仕事場での、ともすれば完璧過ぎて冷たく映ってしまう彼女の姿勢を支えているのは―――ひと昔前のスポ根漫画のような『熱血』だったりする。
前回は体調を崩しがらも熱い想いを持ち続け、最後には綾乃の『熱血』に相手が根負けし、鼻もちならないエリートパイロットの卵が、ツンデレ気味なものの素直に応対する小マシなエリートパイロットになったってていう、彼氏の俺にしては少々面白く無い結果になったわけだが。
が、今回は相手が更に悪いと思う。
なのに綾乃の言葉には、まだその女が何とかなるかもしれないと言う細やかなニュアンスが混じっている。当の本人は其処まで深く考えてはいないようだが。
俺はそう言う彼女の性質を(これ以上熱血暴走されては困るので口には決して出さないが)結構好ましく思っているのだが……前回の件もあるので、何となくハラハラしながら聞いてしまう。
『結婚相手を探す事自体を悪いとは言わないけど……その十分の一で良いから仕事に熱意を向けてくれればさぁー。飲み込みも悪く無いし、本当は要領も良いと思うんだ……男の人の前で出来ない振りしているだけで』
男とは本田の事だろうか。とふと思う。
『俺に話しかけて来る時はご機嫌だから、雪谷さんに迷惑掛からないように適当に相手してる』
本田の台詞を思い出した。やはりその『河合』とか言う女はパイロット狙い―――と言うか本田狙いなのかもしれない。一瞬本田には婚約者がいる―――と綾乃経由でバラしてやろうかとも考えて―――止めて置く。
仕事中は澄ました様子の『カッコいいお姉さん』に見える綾乃だが、素の彼女は感情豊かで隠し事が不得意だ。プライベートで気を抜いていると、考えている事がすぐに顔に出てしまう。
仕事に関わらない色恋事で、しかもうっかり河合に同情なんかしてしまったら―――綾乃の場合気を回し過ぎて余計な事をポロリと言ってしまう気がする。そしてますます、河合のような腹黒そうな女に八つ当たりされる羽目に陥るだろう。
多分河合は、自分と違い不器用なくらい真面目で、意中の本田が素直に尊敬の態度を向ける『雪谷さん』に嫉妬しているのだろう。二十六歳の、社会的には十分小娘で通じる彼女を『オバサン』と言い切った真意が透けて見える。自分に無い物を持っている、眩しい存在を貶めずにいられない悔しさが。
「ほっとけよ。時間の無駄だろ?」
『う~~でもさ~~』
「自分の仕事に集中しろよ」
そんな下らない女に気持ちを向ける必要は無い。
綾乃は河合とか言う鼻もちならない女に、貶められて良い存在じゃないんだ。そんなのは放って置いて自分の事に集中した方が、綾乃の為になるに違いない。

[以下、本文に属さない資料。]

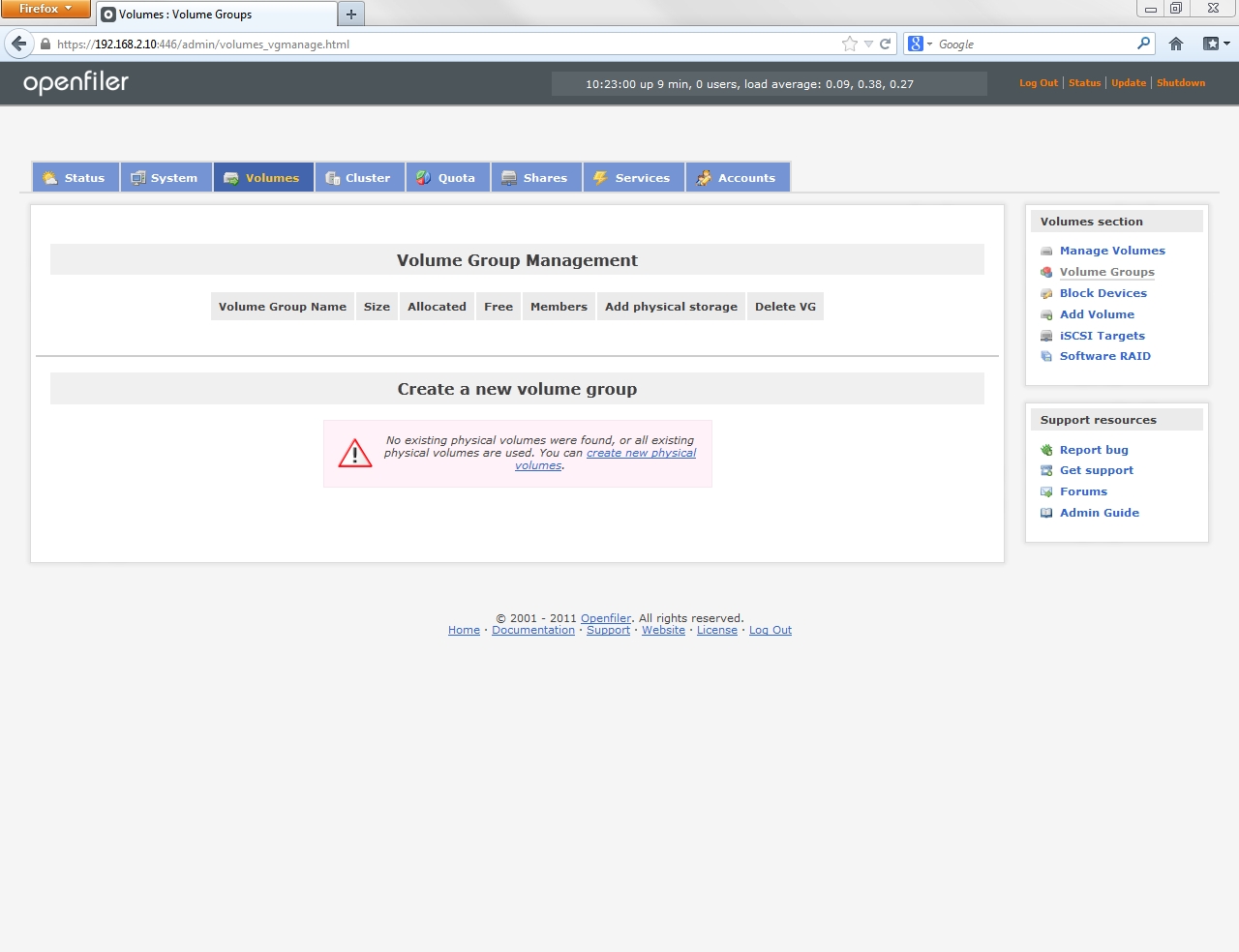Open the bookmarks toolbar dropdown

point(1216,44)
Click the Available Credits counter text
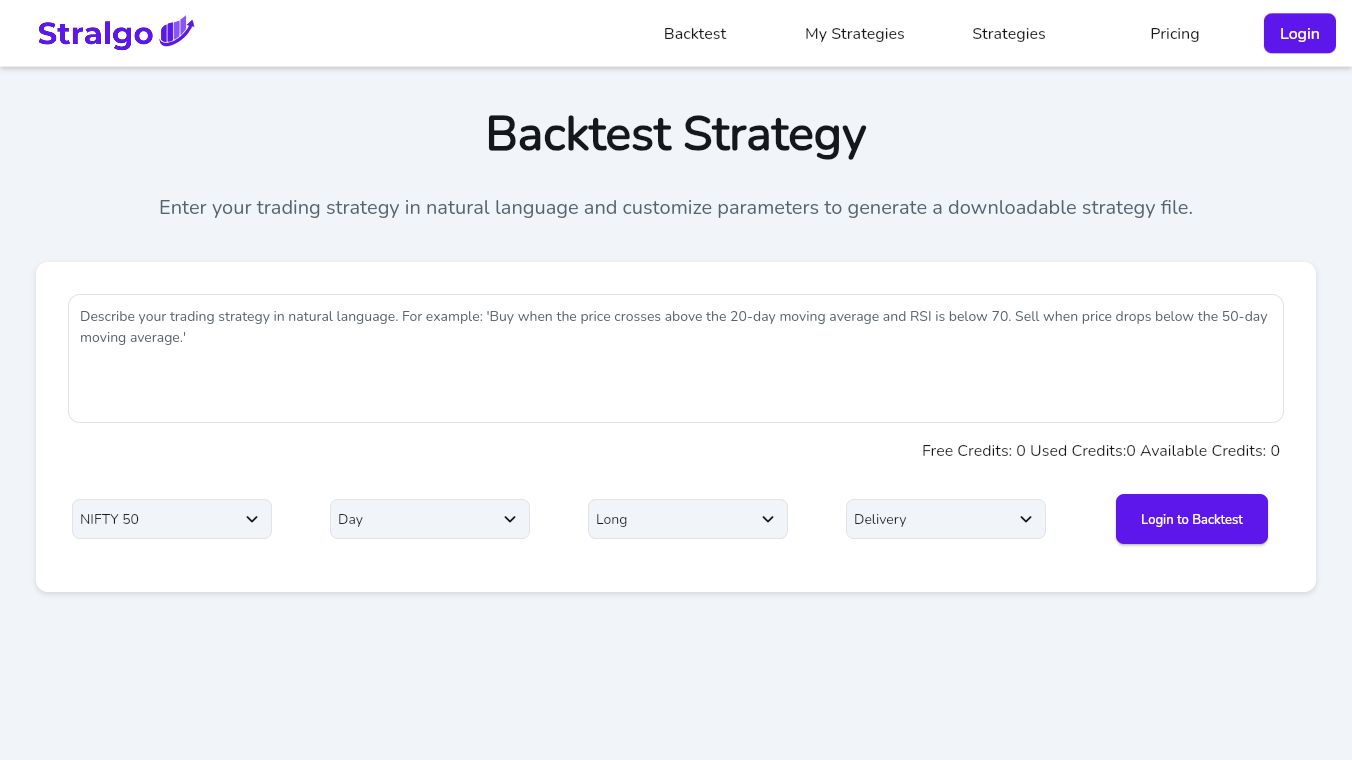 pos(1209,451)
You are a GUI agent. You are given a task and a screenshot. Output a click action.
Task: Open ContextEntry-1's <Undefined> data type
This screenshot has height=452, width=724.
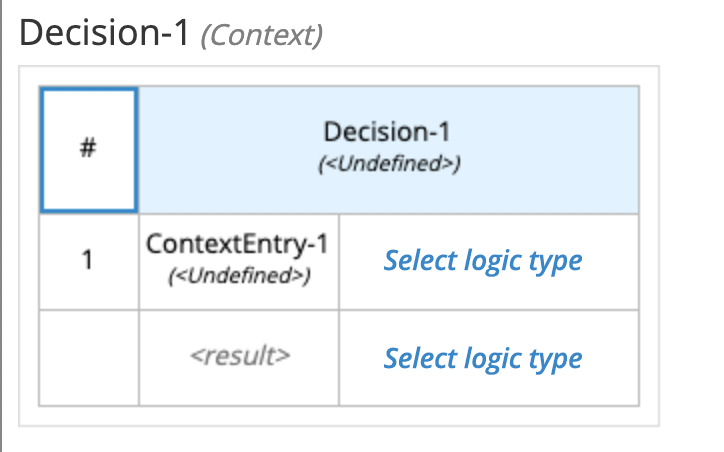(x=238, y=276)
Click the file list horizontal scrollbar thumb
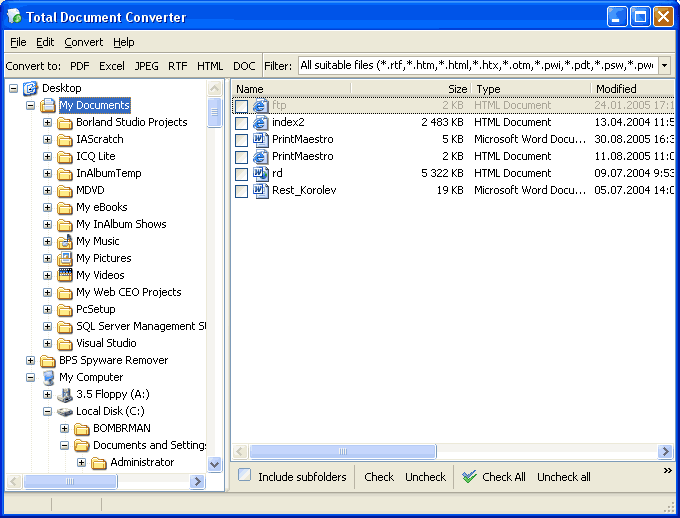Image resolution: width=680 pixels, height=518 pixels. tap(342, 451)
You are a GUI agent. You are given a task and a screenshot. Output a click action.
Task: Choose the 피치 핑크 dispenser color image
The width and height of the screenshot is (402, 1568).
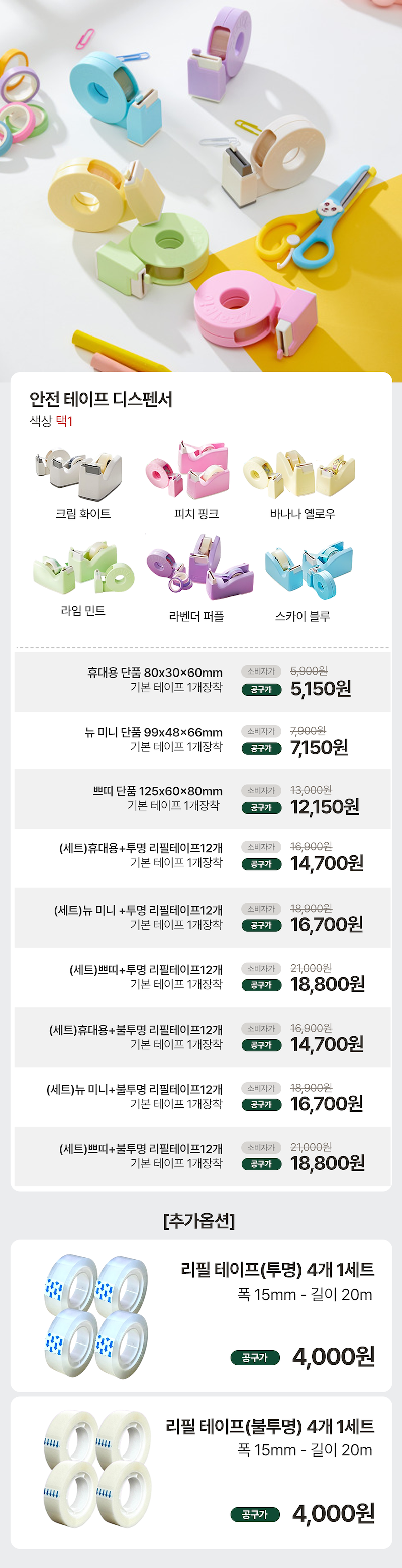pyautogui.click(x=187, y=471)
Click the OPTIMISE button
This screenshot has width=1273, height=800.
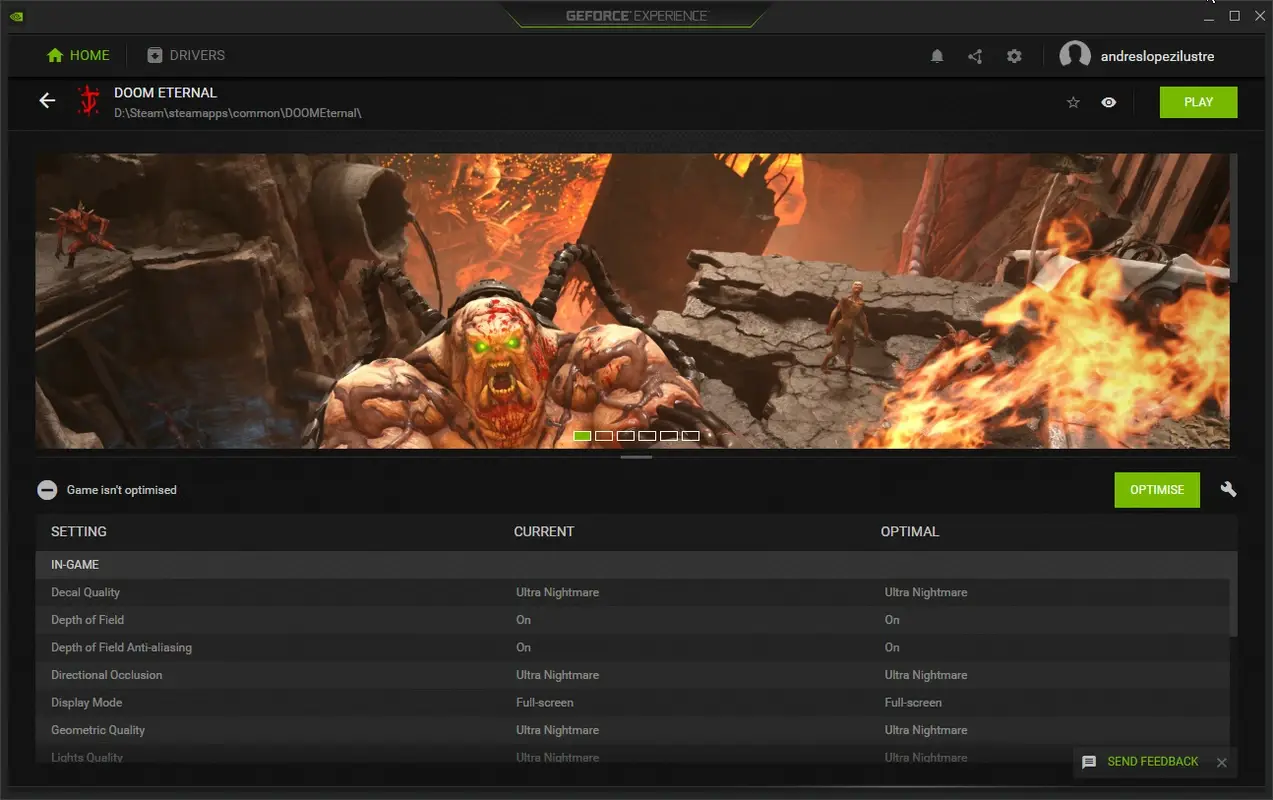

近いうち、そんな奴は自滅してすぐ目の前からいなくなるだろう。航空会社に様々な期待を持って入社した人間の中には、現実に失望して離職を決意する者も少なくない。特にグラウンドスタッフは、不規則な勤務時間、精神的にも体力的にもキツイ仕事内容に付いて行けなず早々に諦めてしまう新入社員が多いらしい―――結婚相手を探すのが目的なら、本田とどうにかならなくても、河合と言う奴はアッと言う間に退職してしまうだろう。
自分の大事な彼女が、そんなつまらない相手に労力を割いていると思うと我慢がならなかった。その上その彼女の貴重な労力をソイツが無下にしているなど……とんでも無いと思う。
怒りがフツフツと込み上げて来て、口を開いたら至極マズイ事になりそうで、そのまま沈黙してしまう。
『仕事……辞めようかな……』
ポソリと吐息と共に呟かれた台詞に、時が止まった。
そんな弱音を吐く彼女は―――初めてだった。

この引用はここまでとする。